Or, you can generate strings using the grammar as a guide, ensuring that each extension to a proposed string produces something the grammar will still accept. This way all generated strings are valid, so at least you are producing valid junk.
You can do this a depth-first search across the grammar rules. You end up mechanizing the following process:
1. Pick a pair of rules with the same LHS.
2. Instantiate S1 with the RHS of the first rule, S2 with the RHS of the second.
3. Repeat until you are tired (hit some search depth):
a. if s1 == s2, you've found an ambiguity.
b. if s1 derives a terminal that s2 does not derive,
then s1 and s2 cannot be ambiguous.
c. Pick a nonterminal in s1 or s2.
If there is none, then if s1 <> s2, this path doesn't lead to an ambiguity: backtrack.

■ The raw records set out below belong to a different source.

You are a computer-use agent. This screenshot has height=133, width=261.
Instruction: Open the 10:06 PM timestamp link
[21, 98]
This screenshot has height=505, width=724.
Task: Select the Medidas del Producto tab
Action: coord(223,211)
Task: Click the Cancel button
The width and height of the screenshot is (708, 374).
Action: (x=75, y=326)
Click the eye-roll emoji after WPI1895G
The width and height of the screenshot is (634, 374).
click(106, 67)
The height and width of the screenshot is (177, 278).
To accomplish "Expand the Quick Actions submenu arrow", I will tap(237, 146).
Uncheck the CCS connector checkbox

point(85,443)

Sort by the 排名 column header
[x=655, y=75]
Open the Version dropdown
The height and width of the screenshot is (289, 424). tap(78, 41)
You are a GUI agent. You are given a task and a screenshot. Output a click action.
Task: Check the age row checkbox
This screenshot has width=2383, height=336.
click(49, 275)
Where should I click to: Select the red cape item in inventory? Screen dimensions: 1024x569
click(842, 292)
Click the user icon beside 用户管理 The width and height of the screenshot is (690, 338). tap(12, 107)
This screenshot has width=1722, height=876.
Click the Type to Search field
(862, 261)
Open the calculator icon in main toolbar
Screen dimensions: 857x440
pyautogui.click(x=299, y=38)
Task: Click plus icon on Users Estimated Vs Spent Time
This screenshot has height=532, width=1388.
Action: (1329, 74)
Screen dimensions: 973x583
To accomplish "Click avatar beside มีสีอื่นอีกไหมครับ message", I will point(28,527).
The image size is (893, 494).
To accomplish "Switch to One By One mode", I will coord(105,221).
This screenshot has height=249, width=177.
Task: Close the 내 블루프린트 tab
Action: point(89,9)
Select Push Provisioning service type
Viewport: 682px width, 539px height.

d. Replace the nonterminal with a valid RHS for that nonterminal.
e. Recurse to a.
4. If all branches of the search lead to non-ambiguous strings,
then this rule isn't ambiguous.
The DMS Software Reengineering Toolkit has a parser generator with this capability built in; we can simply try the grammars. I had to reformulate the grammars slightly to make them compatible with DMS, so I show the new version here:
Grammar1:
<T> ::= <T><Q> '0' ;
<T> ::= '2' '2' ;
<Q> ::= '2' ;
<Q> ::= '3' ;
DMS run on Grammar1:
C:\DMS\Domains\DMSStringGrammar\Tools\ParserGenerator\Source>run ..\ParserGenerator.P0B -interactive \temp\Grammar1.bnf
DMS GLR Parser Generator 2.3.5
Copyright (C) 1997-2017 Semantic Designs, Inc.
<<<Rule Collection Completed>>>
NTokens = 6 NRules = 4
*** LR(0) State Machine construction complete ***
States: 8
What next? ambiguities 10
Nonterminal <Q> is not ambiguous
*** Search for ambiguities to depth 1...
*** Search for ambiguities to depth 2...
*** Search for ambiguities to depth 3...
*** Search for ambiguities to depth 4...
Nonterminal <T> is not ambiguous
*** All ambiguities in grammar detected ***
The tool reports that all nonterminals are not ambiguous.
So, Grammar1 is not ambiguous.
Grammar2:
<first> = <first><first><second> ;
<second> = <third><second> ;
<third> = 'a' ;
<third> = 'b' ;
<third> = 'c' ;
DMS run on Grammar2:
C:\DMS\Domains\DMSStringGrammar\Tools\ParserGenerator\Source>run ..\ParserGenerator.P0B -interactive \temp\Grammar2.bnf
DMS GLR Parser Generator 2.3.5
Copyright (C) 1997-2017 Semantic Designs, Inc.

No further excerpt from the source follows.